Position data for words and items
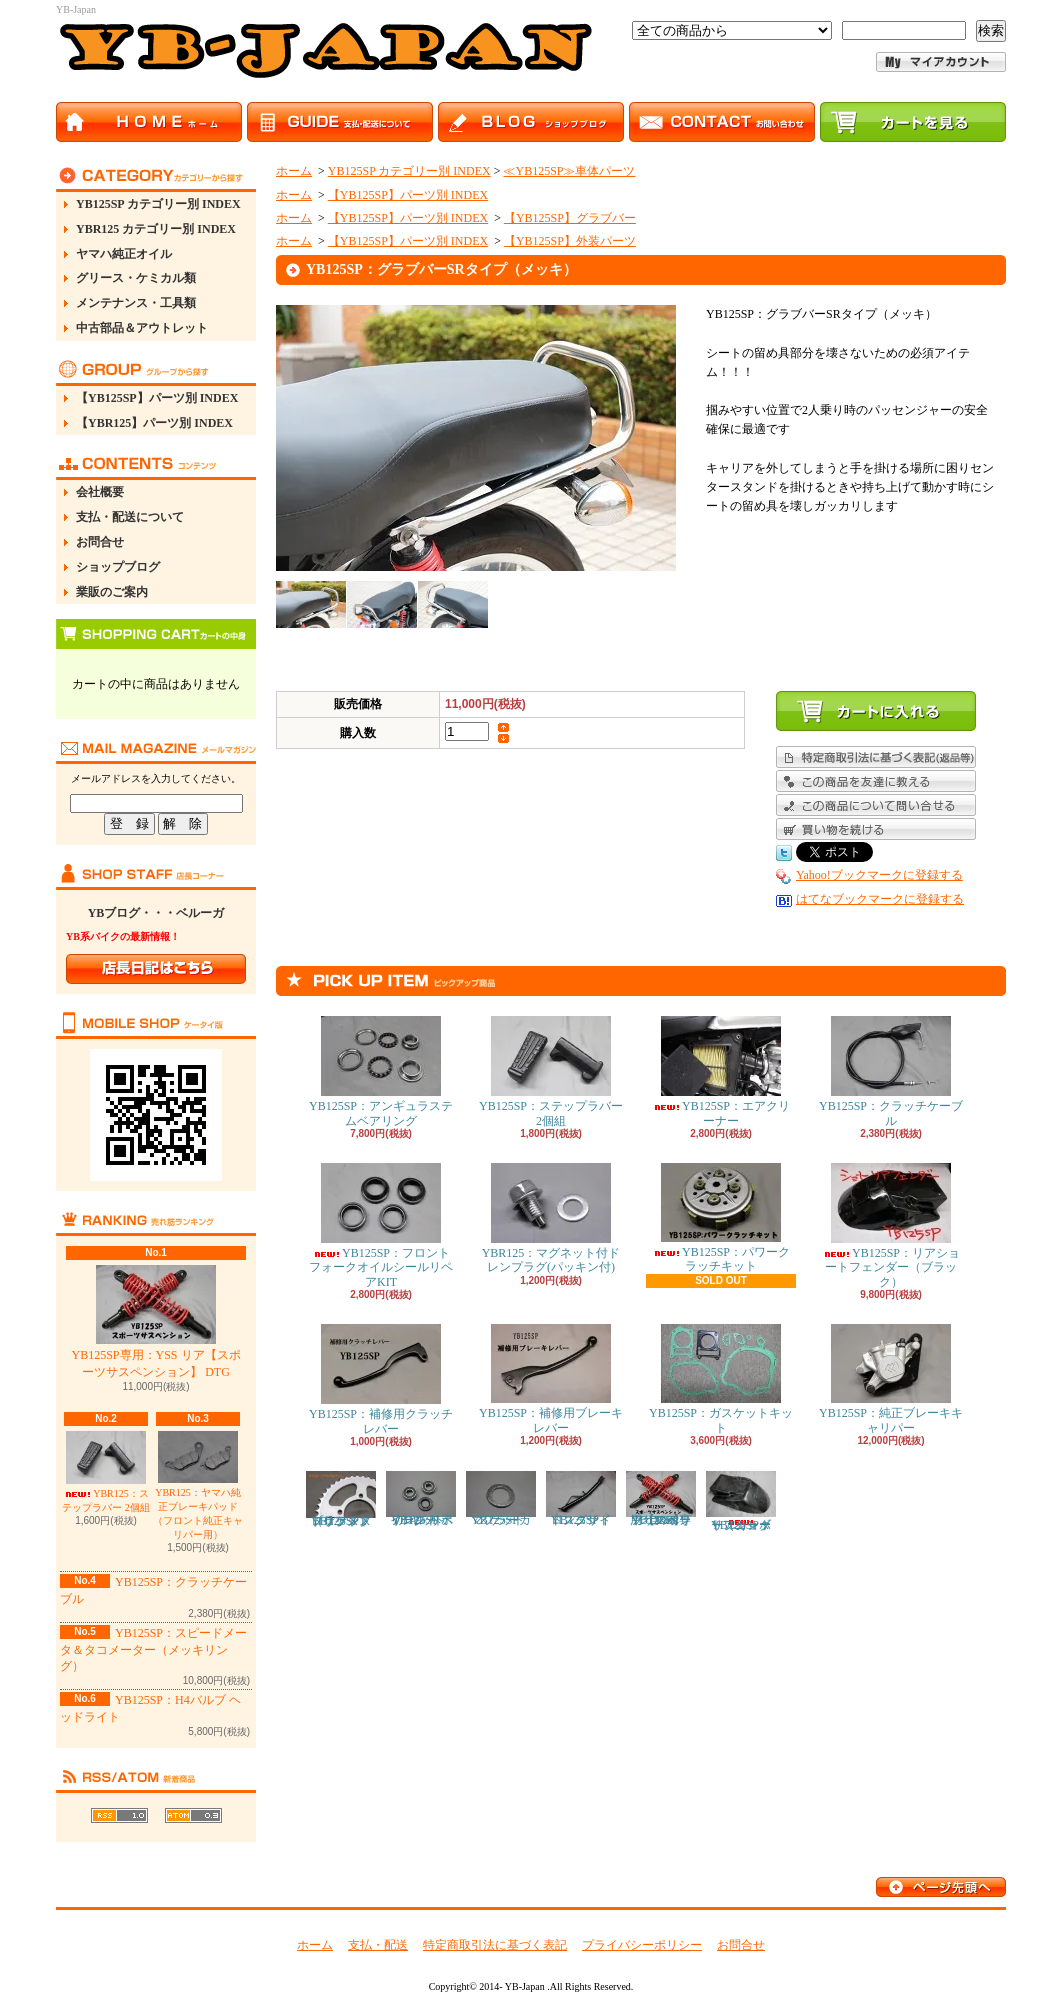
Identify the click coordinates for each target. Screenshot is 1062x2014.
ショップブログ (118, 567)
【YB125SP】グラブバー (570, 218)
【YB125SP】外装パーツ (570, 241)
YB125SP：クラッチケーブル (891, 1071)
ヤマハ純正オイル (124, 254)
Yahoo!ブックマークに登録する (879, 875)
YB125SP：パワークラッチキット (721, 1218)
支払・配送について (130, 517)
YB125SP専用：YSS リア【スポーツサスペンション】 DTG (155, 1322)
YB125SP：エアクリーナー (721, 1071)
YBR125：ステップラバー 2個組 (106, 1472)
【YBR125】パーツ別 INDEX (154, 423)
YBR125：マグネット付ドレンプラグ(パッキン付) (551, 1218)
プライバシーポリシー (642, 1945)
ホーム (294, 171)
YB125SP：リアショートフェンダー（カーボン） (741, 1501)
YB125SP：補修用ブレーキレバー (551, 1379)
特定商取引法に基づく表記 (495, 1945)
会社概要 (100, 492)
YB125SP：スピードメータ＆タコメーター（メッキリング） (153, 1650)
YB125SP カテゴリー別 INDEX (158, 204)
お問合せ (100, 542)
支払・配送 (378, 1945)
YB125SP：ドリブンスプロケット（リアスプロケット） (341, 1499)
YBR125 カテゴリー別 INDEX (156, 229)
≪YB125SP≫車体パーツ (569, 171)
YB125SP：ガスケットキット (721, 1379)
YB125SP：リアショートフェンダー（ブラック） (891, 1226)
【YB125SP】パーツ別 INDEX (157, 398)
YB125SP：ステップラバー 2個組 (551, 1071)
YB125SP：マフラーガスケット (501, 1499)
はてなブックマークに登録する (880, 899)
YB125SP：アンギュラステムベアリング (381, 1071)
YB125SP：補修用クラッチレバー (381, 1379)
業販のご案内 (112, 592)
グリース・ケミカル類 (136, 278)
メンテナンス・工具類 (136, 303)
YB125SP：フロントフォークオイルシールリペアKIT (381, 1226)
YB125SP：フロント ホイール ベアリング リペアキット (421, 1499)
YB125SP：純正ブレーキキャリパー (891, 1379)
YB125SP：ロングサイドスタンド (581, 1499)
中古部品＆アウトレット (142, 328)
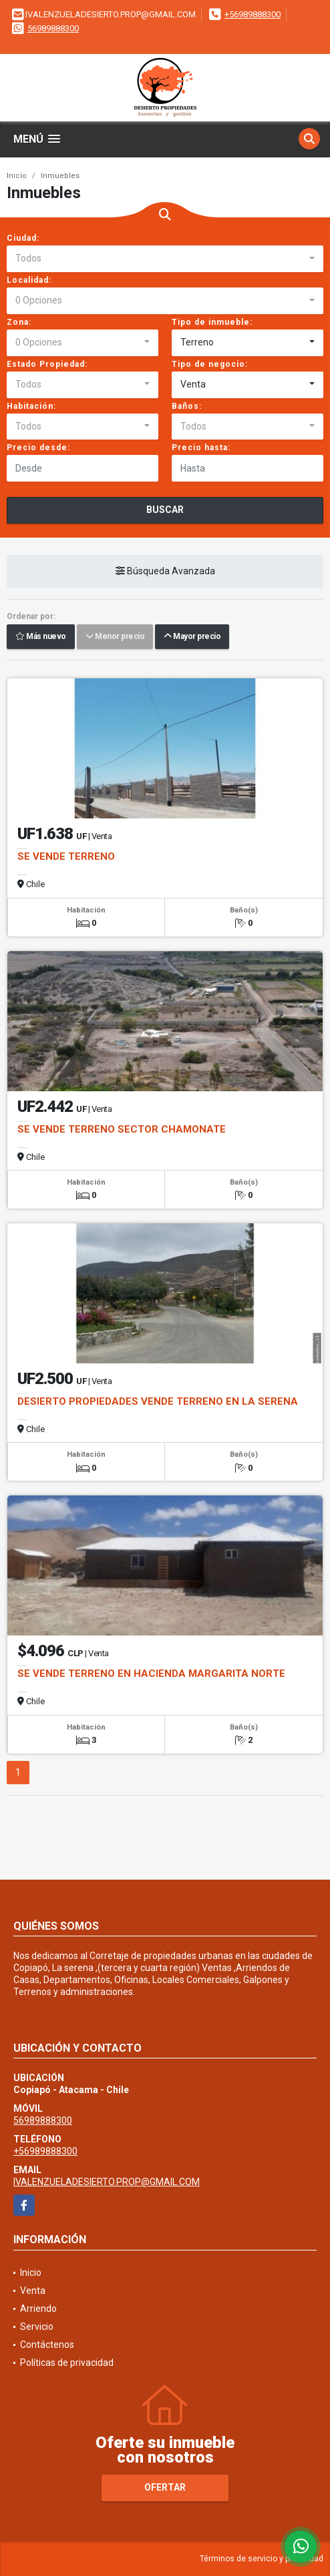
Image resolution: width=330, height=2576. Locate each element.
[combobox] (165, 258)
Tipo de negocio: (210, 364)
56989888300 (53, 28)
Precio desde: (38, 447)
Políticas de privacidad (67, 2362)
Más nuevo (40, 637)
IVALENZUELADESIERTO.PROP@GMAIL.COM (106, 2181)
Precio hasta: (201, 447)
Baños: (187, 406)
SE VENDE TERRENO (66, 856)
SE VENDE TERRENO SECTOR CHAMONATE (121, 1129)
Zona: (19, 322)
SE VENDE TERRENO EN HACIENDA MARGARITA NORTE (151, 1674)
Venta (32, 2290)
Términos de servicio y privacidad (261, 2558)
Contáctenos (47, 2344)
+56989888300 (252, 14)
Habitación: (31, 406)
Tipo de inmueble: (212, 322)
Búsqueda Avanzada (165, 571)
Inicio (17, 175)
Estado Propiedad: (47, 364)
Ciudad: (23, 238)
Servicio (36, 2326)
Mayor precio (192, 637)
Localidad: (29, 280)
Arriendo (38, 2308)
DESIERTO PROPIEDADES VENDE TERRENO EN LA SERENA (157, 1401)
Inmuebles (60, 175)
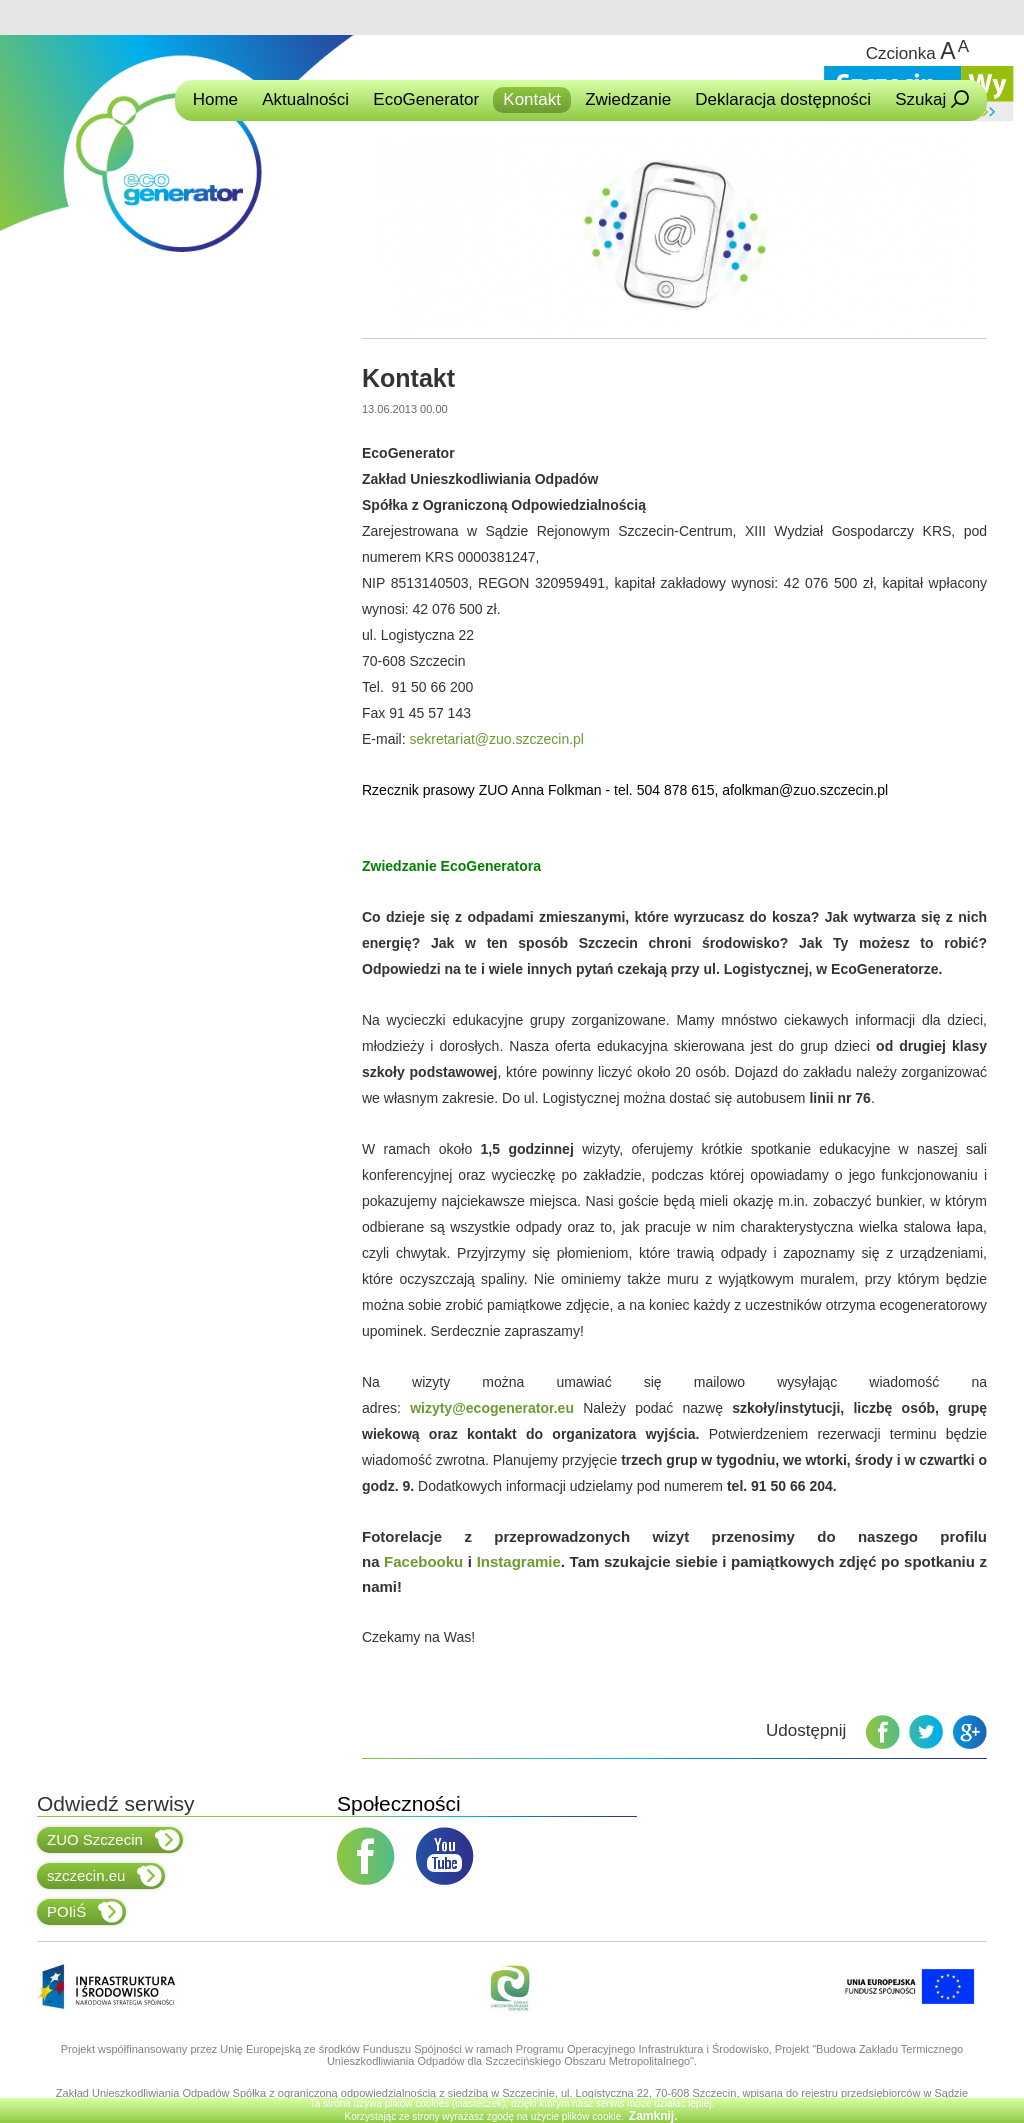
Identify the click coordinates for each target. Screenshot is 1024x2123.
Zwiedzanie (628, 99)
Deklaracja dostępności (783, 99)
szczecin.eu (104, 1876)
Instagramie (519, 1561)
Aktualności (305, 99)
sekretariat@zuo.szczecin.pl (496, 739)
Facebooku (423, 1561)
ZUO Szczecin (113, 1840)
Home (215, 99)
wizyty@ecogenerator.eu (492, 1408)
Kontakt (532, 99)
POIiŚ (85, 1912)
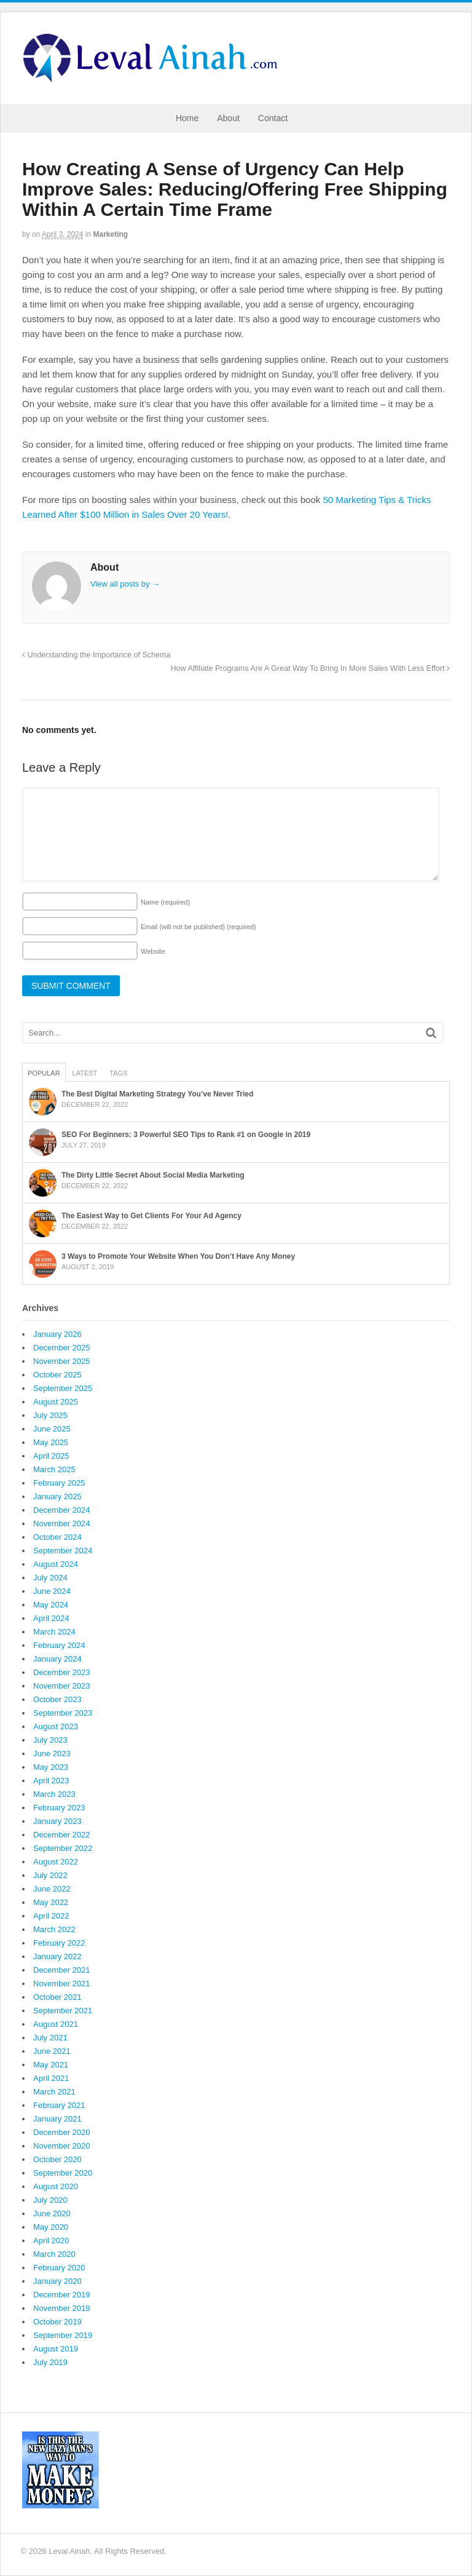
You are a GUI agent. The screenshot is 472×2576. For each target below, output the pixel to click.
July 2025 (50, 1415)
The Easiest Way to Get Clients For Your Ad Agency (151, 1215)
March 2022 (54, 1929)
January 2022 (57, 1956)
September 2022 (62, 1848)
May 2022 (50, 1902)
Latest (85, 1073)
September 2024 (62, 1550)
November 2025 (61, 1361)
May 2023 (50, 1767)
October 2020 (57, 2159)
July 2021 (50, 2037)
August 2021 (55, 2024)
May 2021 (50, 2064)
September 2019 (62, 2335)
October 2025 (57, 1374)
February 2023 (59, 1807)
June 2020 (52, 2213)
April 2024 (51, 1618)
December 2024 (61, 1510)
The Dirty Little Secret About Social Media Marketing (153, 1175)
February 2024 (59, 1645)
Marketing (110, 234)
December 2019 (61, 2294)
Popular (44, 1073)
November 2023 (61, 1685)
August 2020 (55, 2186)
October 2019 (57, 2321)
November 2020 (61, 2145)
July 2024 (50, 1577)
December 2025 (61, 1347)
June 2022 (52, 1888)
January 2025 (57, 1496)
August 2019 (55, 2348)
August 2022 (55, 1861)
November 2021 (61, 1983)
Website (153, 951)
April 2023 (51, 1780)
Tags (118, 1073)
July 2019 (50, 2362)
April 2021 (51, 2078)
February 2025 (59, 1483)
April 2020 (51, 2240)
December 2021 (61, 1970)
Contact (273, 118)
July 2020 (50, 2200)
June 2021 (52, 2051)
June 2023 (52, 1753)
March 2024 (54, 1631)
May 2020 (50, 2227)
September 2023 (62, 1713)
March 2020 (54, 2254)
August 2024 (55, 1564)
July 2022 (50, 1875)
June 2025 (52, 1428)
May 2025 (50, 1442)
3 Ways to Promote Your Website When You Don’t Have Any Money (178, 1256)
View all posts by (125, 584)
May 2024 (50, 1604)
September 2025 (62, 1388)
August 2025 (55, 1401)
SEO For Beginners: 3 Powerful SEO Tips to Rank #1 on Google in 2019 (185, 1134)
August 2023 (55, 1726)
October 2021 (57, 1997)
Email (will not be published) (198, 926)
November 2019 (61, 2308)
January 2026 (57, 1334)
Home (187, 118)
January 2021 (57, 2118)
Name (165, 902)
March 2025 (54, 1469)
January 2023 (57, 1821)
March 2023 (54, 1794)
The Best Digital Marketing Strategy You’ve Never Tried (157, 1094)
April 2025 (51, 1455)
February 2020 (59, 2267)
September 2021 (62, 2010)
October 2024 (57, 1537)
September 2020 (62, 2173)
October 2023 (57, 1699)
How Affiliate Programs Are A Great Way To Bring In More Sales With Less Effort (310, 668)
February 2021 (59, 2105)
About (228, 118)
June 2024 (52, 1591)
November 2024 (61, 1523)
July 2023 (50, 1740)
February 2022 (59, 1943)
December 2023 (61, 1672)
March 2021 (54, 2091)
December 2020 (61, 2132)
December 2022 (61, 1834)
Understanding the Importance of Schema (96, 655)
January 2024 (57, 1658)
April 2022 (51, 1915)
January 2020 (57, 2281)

WRITTEN PROBLEM
Please lay out the entries as a numbered list, starting at the line that contains "Zona: (19, 322)" and ending at the line that contains "Home (215, 99)". Leave out blank lines and pictures.

SOLUTION
1. Zona: (19, 322)
2. SE VENDE TERRENO EN HACIENDA MARGARITA NORTE (151, 1674)
3. Venta (32, 2290)
4. Términos de servicio y privacidad (261, 2558)
5. Contáctenos (47, 2344)
6. +56989888300 (252, 14)
7. Habitación: (31, 406)
8. Tipo de inmueble: (212, 322)
9. Búsqueda Avanzada (165, 571)
10. Inicio (17, 175)
11. Estado Propiedad: (47, 364)
12. Ciudad: (23, 238)
13. Servicio (36, 2326)
14. Mayor precio (192, 637)
15. Localidad: (29, 280)
16. Arriendo (38, 2308)
17. DESIERTO PROPIEDADES VENDE TERRENO EN LA SERENA (157, 1401)
18. Inmuebles (60, 175)
19. Identify the click coordinates for each target. Screenshot is 1024x2123.
20. Zwiedzanie (628, 99)
21. Deklaracja dostępności (783, 99)
22. szczecin.eu (104, 1876)
23. Instagramie (519, 1561)
24. Aktualności (305, 99)
25. sekretariat@zuo.szczecin.pl (496, 739)
26. Facebooku (423, 1561)
27. ZUO Szczecin (113, 1840)
28. Home (215, 99)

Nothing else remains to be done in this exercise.